Abstract P2182: Cardioprotective Effect Of APE1/Ref-1 In Doxorubicin-induced Cardiotoxicity

Abstract

Doxorubicin is a potent anthracycline anticancer drug widely used to treat various malignancies. Unfortunately, it can cause negative side effects such as cardiomyopathy. Apurinic apyrimidinic endonuclease 1/Redox factor-1 (APE1/Ref-1) is a versatile protein capable of being secreted from cells, but the role of secreted APE1/Ref-1 in doxorubicin-induced cardiomyopathy remains unknown. In this study, we used Adenoviral preprotrypsin leading sequence APE1/Ref-1 (Ad-PPTLS-APE1/Ref-1) to overexpress secreted APE1/Ref-1 in cells and mice through transfection. We aimed to investigate the potential role of secreted APE1/Ref-1 in preventing doxorubicin-induced cardiomyopathy, a serious side effect associated with the use of this widely used anticancer drug. Our findings reveal that exposure to secreted APE1/Ref-1 significantly decreases NT-proBNP levels, a known marker for cardiomyocyte injury, in doxorubicin-treated H9C2 cells. Furthermore, secreted APE1/Ref-1 was found to reduce the severity of cardiomyocyte injury and apoptosis both in vitro and in vivo models of doxorubicin cardiotoxicity.
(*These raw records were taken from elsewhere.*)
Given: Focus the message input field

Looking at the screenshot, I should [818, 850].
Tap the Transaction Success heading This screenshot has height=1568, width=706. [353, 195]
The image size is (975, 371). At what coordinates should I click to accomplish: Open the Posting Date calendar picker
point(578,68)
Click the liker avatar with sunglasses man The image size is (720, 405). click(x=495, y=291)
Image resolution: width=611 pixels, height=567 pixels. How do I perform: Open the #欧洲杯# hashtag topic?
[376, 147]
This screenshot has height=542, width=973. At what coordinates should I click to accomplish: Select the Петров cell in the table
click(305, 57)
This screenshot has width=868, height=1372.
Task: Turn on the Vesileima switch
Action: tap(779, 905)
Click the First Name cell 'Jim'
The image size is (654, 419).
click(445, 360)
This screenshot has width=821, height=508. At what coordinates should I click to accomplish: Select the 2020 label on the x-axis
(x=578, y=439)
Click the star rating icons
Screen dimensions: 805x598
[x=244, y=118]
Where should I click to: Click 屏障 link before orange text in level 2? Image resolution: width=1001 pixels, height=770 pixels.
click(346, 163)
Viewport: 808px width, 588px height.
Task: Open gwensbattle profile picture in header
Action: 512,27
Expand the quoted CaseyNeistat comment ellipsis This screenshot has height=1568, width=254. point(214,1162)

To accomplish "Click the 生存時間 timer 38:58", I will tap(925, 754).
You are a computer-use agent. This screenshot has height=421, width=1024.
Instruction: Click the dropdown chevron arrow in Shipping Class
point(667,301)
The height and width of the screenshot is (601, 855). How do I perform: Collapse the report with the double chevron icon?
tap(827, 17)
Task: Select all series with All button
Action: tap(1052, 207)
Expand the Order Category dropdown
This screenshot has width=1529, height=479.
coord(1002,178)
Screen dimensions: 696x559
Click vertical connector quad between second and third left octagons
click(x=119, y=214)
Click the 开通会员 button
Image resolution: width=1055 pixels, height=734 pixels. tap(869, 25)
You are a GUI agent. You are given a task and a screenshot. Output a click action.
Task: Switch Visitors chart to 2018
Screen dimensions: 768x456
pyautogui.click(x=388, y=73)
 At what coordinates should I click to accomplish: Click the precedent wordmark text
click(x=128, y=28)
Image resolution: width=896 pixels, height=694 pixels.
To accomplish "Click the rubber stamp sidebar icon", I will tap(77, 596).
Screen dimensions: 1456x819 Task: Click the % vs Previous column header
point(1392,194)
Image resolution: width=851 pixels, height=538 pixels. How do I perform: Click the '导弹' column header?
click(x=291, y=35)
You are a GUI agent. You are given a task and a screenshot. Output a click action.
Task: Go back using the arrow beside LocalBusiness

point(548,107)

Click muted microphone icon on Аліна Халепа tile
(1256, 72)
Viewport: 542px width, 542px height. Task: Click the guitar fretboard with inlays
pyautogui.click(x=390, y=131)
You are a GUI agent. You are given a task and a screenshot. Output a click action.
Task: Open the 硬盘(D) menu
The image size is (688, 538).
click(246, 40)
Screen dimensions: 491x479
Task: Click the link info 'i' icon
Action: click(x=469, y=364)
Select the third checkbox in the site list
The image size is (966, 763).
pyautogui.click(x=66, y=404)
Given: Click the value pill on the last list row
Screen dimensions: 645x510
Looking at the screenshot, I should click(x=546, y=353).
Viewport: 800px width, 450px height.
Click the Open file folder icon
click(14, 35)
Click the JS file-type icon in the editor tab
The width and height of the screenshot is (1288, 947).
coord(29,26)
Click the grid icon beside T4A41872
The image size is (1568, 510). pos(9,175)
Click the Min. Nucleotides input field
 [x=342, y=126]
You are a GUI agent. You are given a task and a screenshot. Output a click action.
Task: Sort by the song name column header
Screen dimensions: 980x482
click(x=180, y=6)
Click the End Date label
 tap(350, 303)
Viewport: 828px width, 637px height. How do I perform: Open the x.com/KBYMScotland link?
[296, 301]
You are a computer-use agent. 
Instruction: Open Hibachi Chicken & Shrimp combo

These cardioprotective effects were mediated through the inhibition of the p53 signaling pathway and the enhancement of cell viability in doxorubicin-treated cardiomyocytes.Our study provides evidence that secreted APE1/Ref-1 has the potential to attenuate oxidative stress and inhibit doxorubicin-induced apoptosis both in vitro and in vivo. Based on our results, supplementing secreted APE1/Ref-1 to patients at high risk of doxorubicin-induced cardiotoxicity could be a promising strategy for reducing the harmful effects of doxorubicin. Further studies are needed to fully understand the mechanism by which APE1/Ref-1 protects against doxorubicin-induced cardiotoxicity and to determine if this finding can be translated to human patients.